MILANO – Guido Lopez, il suo sorriso sul secolo
La mostra a cent’anni dalla nascita

C’è la storia del suo libro più famoso, Milano in mano. Una guida necessaria per chiunque desideri scoprire davvero la città sui Navigli. Ci sono le lettere scambiate con alcuni dei più grandi intellettuali del Novecento italiano, da Eugenio Montale a Leonardo Sciascia, da Italo Calvino a Gianni Brera. C’è il racconto di come scampò alle persecuzioni antisemite grazie ad Arnaldo Mondadori, per la cui casa editrice lavorò con successo per anni. Ci sono ancora l’amicizia con Primo Levi, l’impegno ebraico, la passione per Leonardo Da Vinci e gli Sforza: in mostra al Memoriale della Shoah di Milano ci sono le infinite vite di Guido Lopez, giornalista e scrittore, cui ricorre quest’anno il centenario dalla nascita. Per celebrarlo il figlio, Fabio Lopez Nunes, e lo storico Alberto Cavaglion hanno costruito un’originale percorso espositivo, fatto di pannelli, di documenti, disegni, lettere, fotografie.
«Guido Lopez in mano», il titolo un po’ ironico della mostra. «È un racconto delle attività plurime di mio padre, in tutti i campi, partendo dalle origini e dal legame con mio nonno, il drammaturgo Sabatino Lopez», racconta a Pagine Ebraiche Fabio Lopez Nunes.

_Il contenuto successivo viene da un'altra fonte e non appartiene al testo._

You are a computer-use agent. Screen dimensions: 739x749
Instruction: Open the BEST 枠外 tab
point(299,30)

Alla mostra si affiancano altre due iniziative: il 12 aprile in piazzale Lavater sarà apposta una targa in memoria di Guido Lopez e di Gillo Dorfles. «Lì vicino hanno abitato entrambi e tra loro c’era una conoscenza di lunga data». Il 15 aprile poi sarà lanciato in anteprima un racconto inedito di Lopez, edito da Mursia e intitolato Fàlfal – del volume fanno parte anche i carteggi con Edith Bruck e Primo Levi (la presentazione sarà alle 18.30 presso la Biblioteca del Cdec). «È un testo ironico, una delle cifre di mio padre. Uno scritto fantasioso, ma allo stesso tempo molto attuale. Parla di un paese immaginario del centro Europa che si trova senza ebrei e fa di tutto per farli venire. Loro arrivano e così nel paese nasce l’antisemitismo. Questo raccontino un po’ grottesco, un po’ surreale mette in evidenza come l’odio per gli ebrei si basi sul nulla, sulla necessità eterna di avere un capro espiatorio», spiega Lopez Nunes.

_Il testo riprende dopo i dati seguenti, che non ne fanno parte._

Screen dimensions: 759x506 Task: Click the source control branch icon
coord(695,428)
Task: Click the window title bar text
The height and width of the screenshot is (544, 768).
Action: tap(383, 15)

Anche sul dramma, lo sguardo paterno era spesso guidato dall’umorismo. «In questi mesi spaventosi ritornare a lui e ai suoi scritti restituisce allegria», sottolinea a Pagine Ebraiche Cavaglion, co-curatore della mostra. «Lo si vede anche dalle immagini esposte: era un uomo sempre sorridente, che amava i giochi di spirito e si dilettava nel fare divertenti caricature delle persone che incontrava». L’ironia è stata anche uno strumento per Lopez per aprire un dialogo con il mondo intellettuale contemporaneo. «C’è in una teca una sua spassosissima lettera a Gianni Brera, che in un suo testo scrisse delle solenni castronerie sugli ebrei. Lopez lo fece notare a Brera, ma senza salire in cattedra. E il giornalista apprezzò e ringraziò». Per Cavaglion quello scambio epistolare rappresenta un esempio. «È uno dei modi in cui Lopez riusciva a convincere, con metodi non brutali, mai autoritari o saccenti, gli intellettuali disposti a occuparsi degli ebrei a farlo uscendo dagli stereotipi. È una funzione importante». Nel corso della sua vita, l’autore di Milano in mano è «stato capace di dialogare con le parti migliori della cultura italiana del suo tempo». E di farlo attraverso una prospettiva ebraica. «Senza censurare, ma creando ponti. Oggi si è persa questa abilità e invece si ergono muri», commenta Cavaglion.
Patrocinata, tra gli altri dal Cdec, Ucei e Memoriale della Shoah, la mostra rimarrà aperta fino al 1 maggio.